‘Band’s Visit,’ ‘Harry Potter’ win big at Tony Awards
The American, grown-up musical “The Band’s Visit” outmuscled the acclaimed and sprawling British import “Harry Potter and the Cursed Child” for the most Tony Awards on Sunday, capturing 10 statuettes, including best musical.
It’s based on a 2007 Israeli film of the same name and centers on members of an Egyptian police orchestra booked to play a concert at an Israeli city who accidentally end up in the wrong town. Its embrace of foreign cultures working together found a sweet spot with Tony voters.
Tony Shalhoub won as best leading man in a musical for his work on “The Band’s Visit,” and the show’s Katrina Lenk won best actress in a musical.
“The Band’s Visit” also won statuettes for best direction, orchestration, sound design, best book and score, lighting and featured actor Ari’el Stachel, who gave a heartfelt speech about his past.
The two-part spectacle “Harry Potter and the Cursed Child” had captured six, including best play, book, lighting, sound design, orchestrations and director John Tiffany.
Andrew Garfield won his first Tony, for best leading actor in a play, for playing a young gay man living with AIDS in the sprawling, seven-hour revival “Angels in America” opposite Nathan Lane. He won his third, for best featured actor in a play.
Garfield dedicated the win to the LGBTQ community, who he said fought and died for the right to love. He said the play is a rejection of bigotry, shame and oppression.

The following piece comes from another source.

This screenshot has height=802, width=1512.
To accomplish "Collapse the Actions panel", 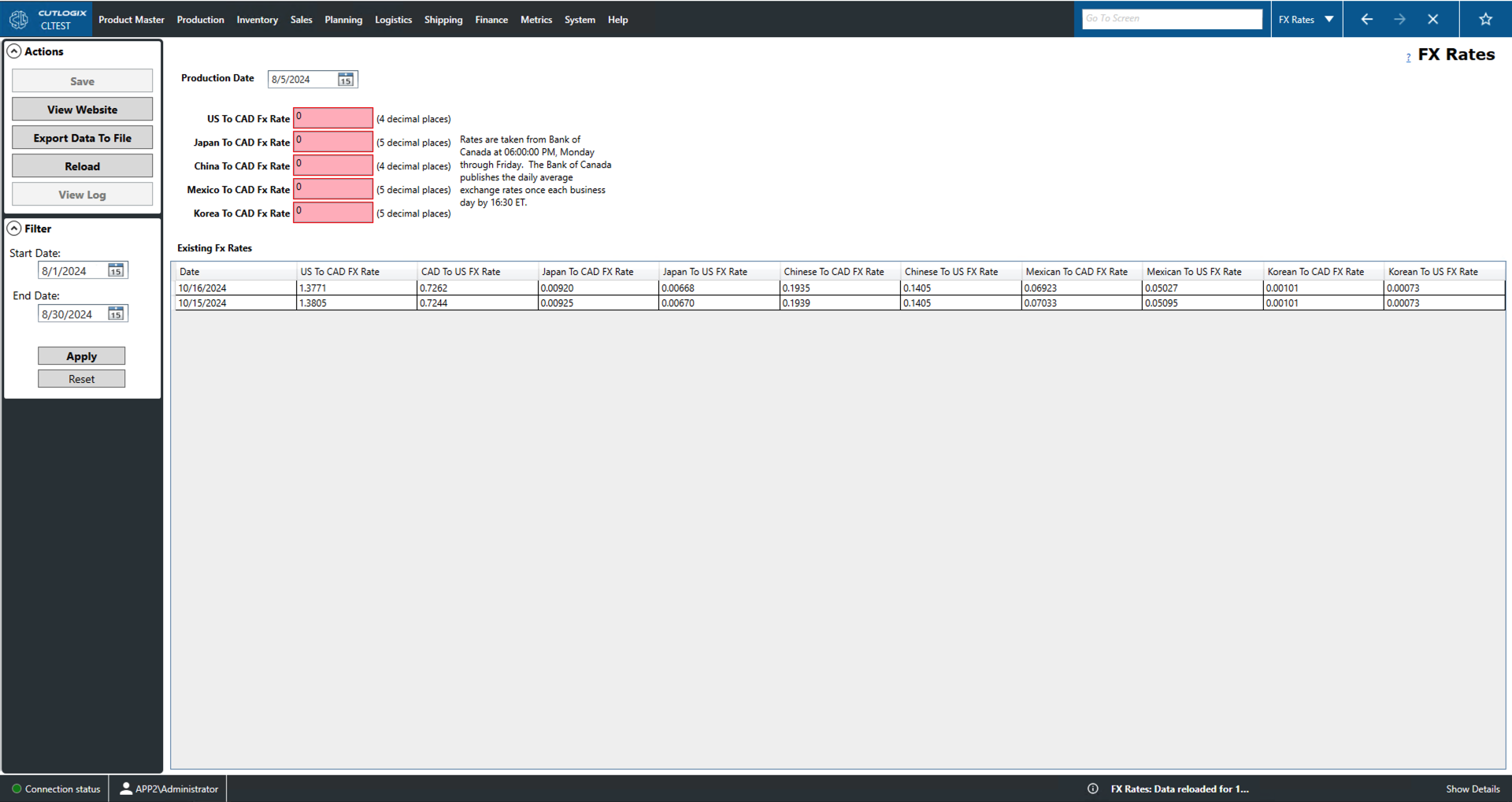I will pyautogui.click(x=14, y=50).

In a mesmerizing moment, Melody Herzfeld, the heroic drama teacher who nurtured many of the young people demanding change after the February school shooting in Parkland, Fla., was honored from the Tony Award stage.

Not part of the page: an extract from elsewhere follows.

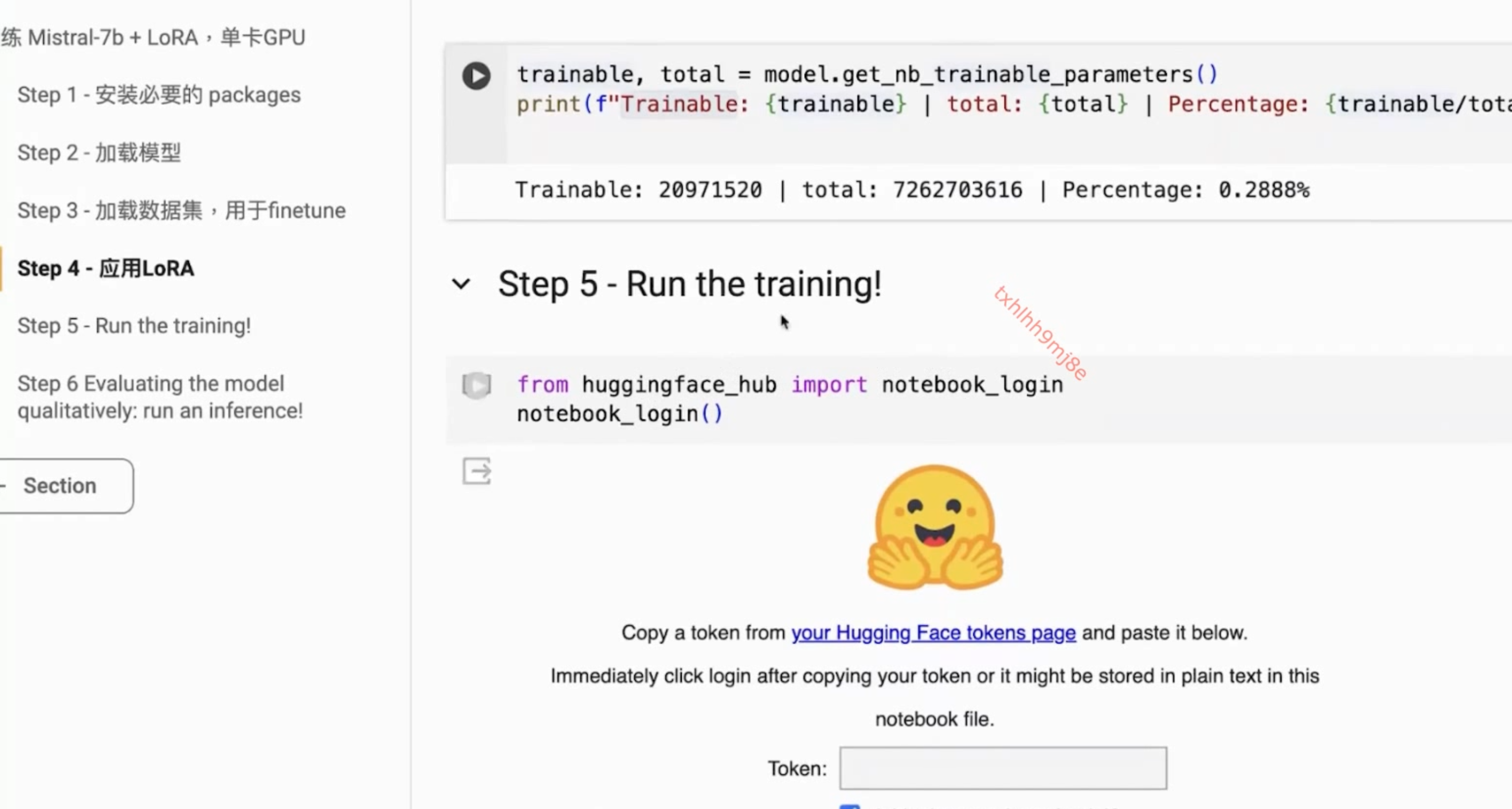1512x809 pixels.
Task: Open Step 1 packages in table of contents
Action: tap(159, 95)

Herzfeld, the one-woman drama department at Marjory Stoneman Douglas High School, was cheered by the crowd at Radio City Music Hall. Herzfeld saved 65 lives by barricading students into a small classroom closet on Valentine’s Day when police say a former student went on a school rampage, killing 17 people.
Members of Herzfeld’s drama department took the Tony stage to serenade her with “Seasons of Love” from “Rent.”
Co-hosts Josh Groban and Sara Bareilles kicked the show off with a self-parodying duet on piano for all the losers out there – including them.
Neither Bareilles nor Groban have won a Grammy or a Tony despite selling millions of albums and appearing on Broadway. They turned that into a playful song.